RECORDS SHOWN:
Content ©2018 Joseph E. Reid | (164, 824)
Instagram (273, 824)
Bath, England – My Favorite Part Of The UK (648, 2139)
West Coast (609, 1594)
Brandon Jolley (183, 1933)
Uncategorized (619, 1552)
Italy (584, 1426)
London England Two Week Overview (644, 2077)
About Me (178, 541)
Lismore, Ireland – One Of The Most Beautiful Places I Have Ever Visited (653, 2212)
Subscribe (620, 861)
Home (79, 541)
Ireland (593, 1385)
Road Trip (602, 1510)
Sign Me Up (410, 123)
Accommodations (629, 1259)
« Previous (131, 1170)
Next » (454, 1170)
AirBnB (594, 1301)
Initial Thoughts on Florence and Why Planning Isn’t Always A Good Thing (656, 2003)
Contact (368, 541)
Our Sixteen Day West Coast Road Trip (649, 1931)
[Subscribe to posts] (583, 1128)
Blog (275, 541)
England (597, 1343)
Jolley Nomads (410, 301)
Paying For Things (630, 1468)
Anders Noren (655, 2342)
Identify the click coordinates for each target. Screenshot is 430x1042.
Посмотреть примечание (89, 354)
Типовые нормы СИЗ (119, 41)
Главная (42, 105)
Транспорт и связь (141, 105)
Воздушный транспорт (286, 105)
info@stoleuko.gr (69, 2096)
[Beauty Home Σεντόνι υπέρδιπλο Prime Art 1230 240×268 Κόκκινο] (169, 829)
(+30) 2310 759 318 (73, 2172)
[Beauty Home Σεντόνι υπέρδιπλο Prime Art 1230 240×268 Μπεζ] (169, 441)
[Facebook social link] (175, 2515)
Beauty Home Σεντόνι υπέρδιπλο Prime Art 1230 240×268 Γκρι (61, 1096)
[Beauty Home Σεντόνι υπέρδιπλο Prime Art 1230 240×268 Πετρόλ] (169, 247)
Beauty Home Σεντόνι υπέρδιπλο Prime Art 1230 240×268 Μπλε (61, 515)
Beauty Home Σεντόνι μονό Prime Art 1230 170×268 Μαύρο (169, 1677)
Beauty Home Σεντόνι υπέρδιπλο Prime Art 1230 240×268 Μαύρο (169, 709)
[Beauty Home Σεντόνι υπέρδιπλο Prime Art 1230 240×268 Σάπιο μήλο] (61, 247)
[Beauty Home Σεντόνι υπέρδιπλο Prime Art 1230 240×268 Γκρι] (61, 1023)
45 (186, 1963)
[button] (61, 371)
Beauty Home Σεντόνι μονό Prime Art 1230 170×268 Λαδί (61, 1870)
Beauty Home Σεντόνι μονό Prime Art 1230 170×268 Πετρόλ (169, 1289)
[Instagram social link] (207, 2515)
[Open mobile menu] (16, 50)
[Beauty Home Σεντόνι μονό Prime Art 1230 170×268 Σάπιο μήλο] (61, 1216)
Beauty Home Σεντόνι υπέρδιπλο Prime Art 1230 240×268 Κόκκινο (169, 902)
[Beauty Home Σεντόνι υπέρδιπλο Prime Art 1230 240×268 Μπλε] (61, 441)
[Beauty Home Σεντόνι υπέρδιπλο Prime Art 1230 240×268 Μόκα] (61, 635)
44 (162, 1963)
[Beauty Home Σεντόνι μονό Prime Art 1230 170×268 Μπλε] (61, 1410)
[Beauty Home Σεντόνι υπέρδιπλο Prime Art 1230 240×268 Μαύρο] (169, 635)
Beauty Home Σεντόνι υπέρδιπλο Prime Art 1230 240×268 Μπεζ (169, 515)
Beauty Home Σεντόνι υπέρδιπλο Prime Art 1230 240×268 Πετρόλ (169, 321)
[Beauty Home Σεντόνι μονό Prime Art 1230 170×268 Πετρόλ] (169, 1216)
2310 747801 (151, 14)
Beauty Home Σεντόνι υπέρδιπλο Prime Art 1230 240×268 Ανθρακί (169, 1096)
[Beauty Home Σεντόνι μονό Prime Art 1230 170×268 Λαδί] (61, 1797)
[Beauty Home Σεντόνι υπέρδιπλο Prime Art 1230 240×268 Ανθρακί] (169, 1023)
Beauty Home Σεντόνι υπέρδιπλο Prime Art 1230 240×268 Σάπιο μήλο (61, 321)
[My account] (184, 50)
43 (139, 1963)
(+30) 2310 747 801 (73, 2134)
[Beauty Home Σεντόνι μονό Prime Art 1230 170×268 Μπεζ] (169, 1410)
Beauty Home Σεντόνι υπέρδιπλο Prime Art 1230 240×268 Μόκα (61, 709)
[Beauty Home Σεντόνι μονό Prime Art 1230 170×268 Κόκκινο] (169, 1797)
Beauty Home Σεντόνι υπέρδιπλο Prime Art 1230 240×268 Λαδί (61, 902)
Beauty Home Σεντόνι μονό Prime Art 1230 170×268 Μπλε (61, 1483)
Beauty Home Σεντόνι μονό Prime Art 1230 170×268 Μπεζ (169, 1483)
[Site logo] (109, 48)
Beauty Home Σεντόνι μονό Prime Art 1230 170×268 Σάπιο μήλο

WHAT YOU NEED TO DO: Could you copy each line above word for word?

EXERCISE RESPONSE:
Content ©2018 Joseph E. Reid | (164, 824)
Instagram (273, 824)
Bath, England – My Favorite Part Of The UK (648, 2139)
West Coast (609, 1594)
Brandon Jolley (183, 1933)
Uncategorized (619, 1552)
Italy (584, 1426)
London England Two Week Overview (644, 2077)
About Me (178, 541)
Lismore, Ireland – One Of The Most Beautiful Places I Have Ever Visited (653, 2212)
Subscribe (620, 861)
Home (79, 541)
Ireland (593, 1385)
Road Trip (602, 1510)
Sign Me Up (410, 123)
Accommodations (629, 1259)
« Previous (131, 1170)
Next » (454, 1170)
AirBnB (594, 1301)
Initial Thoughts on Florence and Why Planning Isn’t Always A Good Thing (656, 2003)
Contact (368, 541)
Our Sixteen Day West Coast Road Trip (649, 1931)
[Subscribe to posts] (583, 1128)
Blog (275, 541)
England (597, 1343)
Jolley Nomads (410, 301)
Paying For Things (630, 1468)
Anders Noren (655, 2342)
Identify the click coordinates for each target. Screenshot is 430x1042.
Посмотреть примечание (89, 354)
Типовые нормы СИЗ (119, 41)
Главная (42, 105)
Транспорт и связь (141, 105)
Воздушный транспорт (286, 105)
info@stoleuko.gr (69, 2096)
[Beauty Home Σεντόνι υπέρδιπλο Prime Art 1230 240×268 Κόκκινο] (169, 829)
(+30) 2310 759 318 (73, 2172)
[Beauty Home Σεντόνι υπέρδιπλο Prime Art 1230 240×268 Μπεζ] (169, 441)
[Facebook social link] (175, 2515)
Beauty Home Σεντόνι υπέρδιπλο Prime Art 1230 240×268 Γκρι (61, 1096)
[Beauty Home Σεντόνι υπέρδιπλο Prime Art 1230 240×268 Πετρόλ] (169, 247)
Beauty Home Σεντόνι υπέρδιπλο Prime Art 1230 240×268 Μπλε (61, 515)
Beauty Home Σεντόνι μονό Prime Art 1230 170×268 Μαύρο (169, 1677)
Beauty Home Σεντόνι υπέρδιπλο Prime Art 1230 240×268 Μαύρο (169, 709)
[Beauty Home Σεντόνι υπέρδιπλο Prime Art 1230 240×268 Σάπιο μήλο] (61, 247)
[Beauty Home Σεντόνι υπέρδιπλο Prime Art 1230 240×268 Γκρι] (61, 1023)
45 (186, 1963)
[button] (61, 371)
Beauty Home Σεντόνι μονό Prime Art 1230 170×268 Λαδί (61, 1870)
Beauty Home Σεντόνι μονό Prime Art 1230 170×268 Πετρόλ (169, 1289)
[Instagram social link] (207, 2515)
[Open mobile menu] (16, 50)
[Beauty Home Σεντόνι μονό Prime Art 1230 170×268 Σάπιο μήλο] (61, 1216)
Beauty Home Σεντόνι υπέρδιπλο Prime Art 1230 240×268 Κόκκινο (169, 902)
[Beauty Home Σεντόνι υπέρδιπλο Prime Art 1230 240×268 Μπλε] (61, 441)
[Beauty Home Σεντόνι υπέρδιπλο Prime Art 1230 240×268 Μόκα] (61, 635)
44 (162, 1963)
[Beauty Home Σεντόνι μονό Prime Art 1230 170×268 Μπλε] (61, 1410)
[Beauty Home Σεντόνι υπέρδιπλο Prime Art 1230 240×268 Μαύρο] (169, 635)
Beauty Home Σεντόνι υπέρδιπλο Prime Art 1230 240×268 Μπεζ (169, 515)
Beauty Home Σεντόνι υπέρδιπλο Prime Art 1230 240×268 Πετρόλ (169, 321)
[Beauty Home Σεντόνι μονό Prime Art 1230 170×268 Πετρόλ] (169, 1216)
2310 747801 (151, 14)
Beauty Home Σεντόνι υπέρδιπλο Prime Art 1230 240×268 Ανθρακί (169, 1096)
[Beauty Home Σεντόνι μονό Prime Art 1230 170×268 Λαδί] (61, 1797)
[Beauty Home Σεντόνι υπέρδιπλο Prime Art 1230 240×268 Ανθρακί] (169, 1023)
Beauty Home Σεντόνι υπέρδιπλο Prime Art 1230 240×268 Σάπιο μήλο (61, 321)
[My account] (184, 50)
43 (139, 1963)
(+30) 2310 747 801 (73, 2134)
[Beauty Home Σεντόνι μονό Prime Art 1230 170×268 Μπεζ] (169, 1410)
Beauty Home Σεντόνι υπέρδιπλο Prime Art 1230 240×268 Μόκα (61, 709)
[Beauty Home Σεντόνι μονό Prime Art 1230 170×268 Κόκκινο] (169, 1797)
Beauty Home Σεντόνι υπέρδιπλο Prime Art 1230 240×268 Λαδί (61, 902)
Beauty Home Σεντόνι μονό Prime Art 1230 170×268 Μπλε (61, 1483)
Beauty Home Σεντόνι μονό Prime Art 1230 170×268 Μπεζ (169, 1483)
[Site logo] (109, 48)
Beauty Home Σεντόνι μονό Prime Art 1230 170×268 Σάπιο μήλο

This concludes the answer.